> **Passage shown**
GENEVA (Reuters) – At least 631 African migrants have died trying to reach Spain so far this year, nearly three times more than in all of 2017, and the situation has become “alarming”, the U.N. migration agency said on Friday.
More than 120 migrants, from North Africa and Sub-Saharan Africa, have arrived in Spain each day during November, following a record month in October with over 350 per day, the International Organization for Migration (IOM) said.
“This is usually a time of slowing down on these routes, that is not happening in Spain,” IOM spokesman Joel Millman told a news briefing.
Migrants are using smaller and less seaworthy boats, he said.
About two dozen migrants drowned off the coast of Cadiz in November, he said. The sole survivor of another shipwreck, a teenage boy from Guinea now in hospital with severe hypothermia, told rescuers that he was travelling with nine others including his brother in an inflatable row boat from Tangiers, Morocco.
The arrival of hundreds of thousands of migrants into Europe has fuelled the rise of far-right parties across the continent in recent years, although numbers have fallen over the past three years. Many thousands of people, mostly from Africa and the Middle East, have drowned at sea.

> **Recorded information**

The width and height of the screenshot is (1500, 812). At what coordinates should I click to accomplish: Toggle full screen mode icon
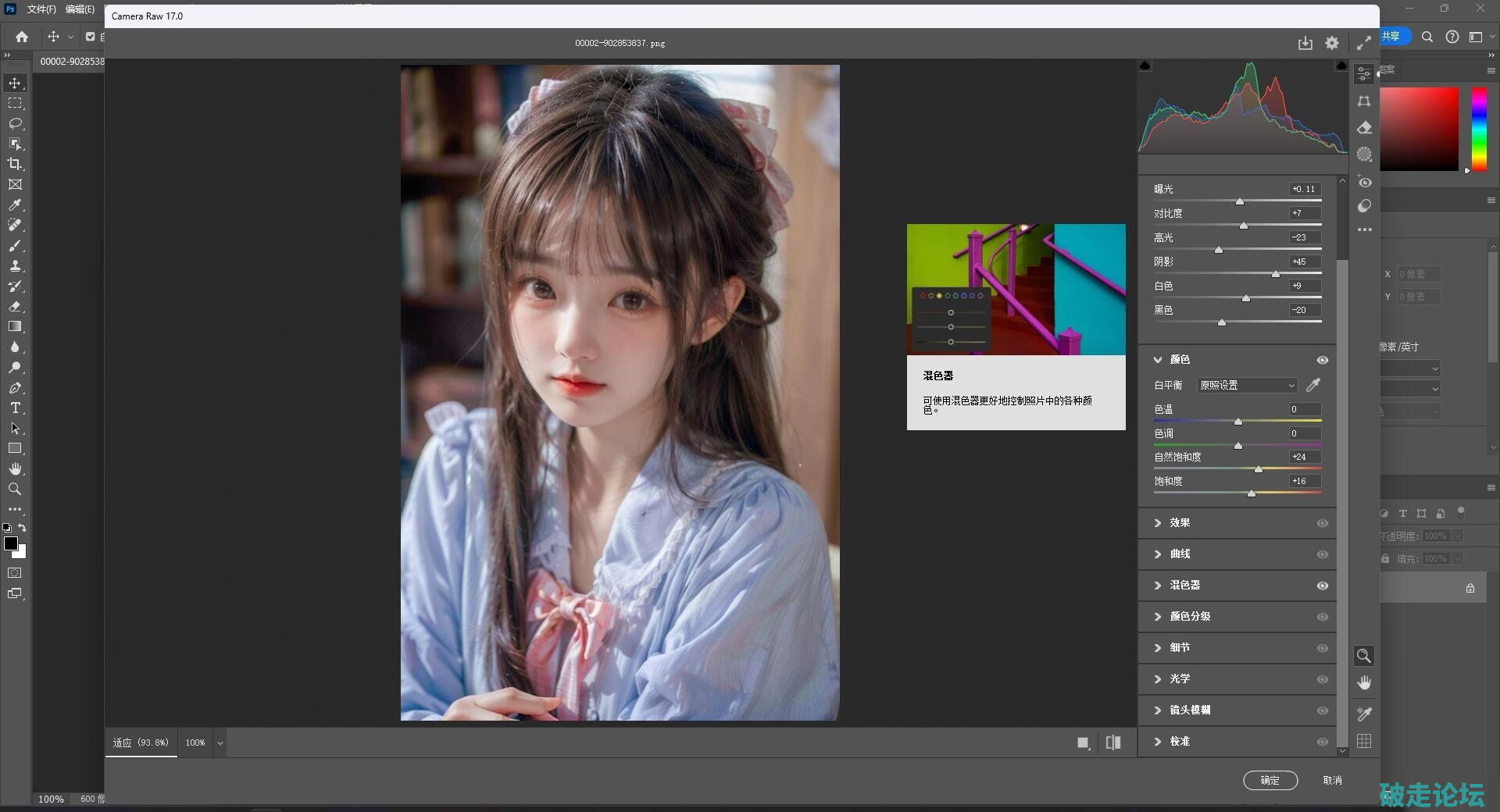1363,44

> **Questions on the material**
A. Answer these from the report on migrant deaths:
(i) At least how many African migrants have died trying to reach Spain so far this year?
(ii) What is the name of the IOM spokesman?
(iii) From what city did the teenage survivor's inflatable boat set out?
B. Output the part of the report on migrant deaths starting at "GENEVA (Reuters) –" and ending at "said on Friday.", word for word.
C. Go on with the report on migrant deaths from the point where it stops.
The data that come after the report on migrant deaths are separate material.

> **Results for the exercise**
A.
(i) 631
(ii) Joel Millman
(iii) Tangiers, Morocco

B.
GENEVA (Reuters) – At least 631 African migrants have died trying to reach Spain so far this year, nearly three times more than in all of 2017, and the situation has become “alarming”, the U.N. migration agency said on Friday.

C.
So far this year 104,506 migrants have arrived by sea in Europe and 2,075 have perished, according to the IOM’s latest figures. Both figures are about two-thirds of last year’s totals and around a quarter of the totals from 2016.
But while traffic on the main sea route from Libya to Italy has fallen sharply over the past year, in part due to agreements with Libyan armed groups to fight smuggling, travel has increased across the western Mediterranean to Spain.
The route from Turkey to Greece, used by more than a million asylum seekers in 2015, was largely shut by an EU agreement with Turkey the following year.
In addition to migrants arriving by sea in mainland Spain, Millman said 36 migrants had died trying to reach the Canary Islands this year, compared to just one last year, Millman said.
“So that is becoming also a dangerous channel for migrants seeking to access Europe through the Canary Islands,” he said of the islands, which are a part of Spain located in the Atlantic Ocean off the Moroccan coast.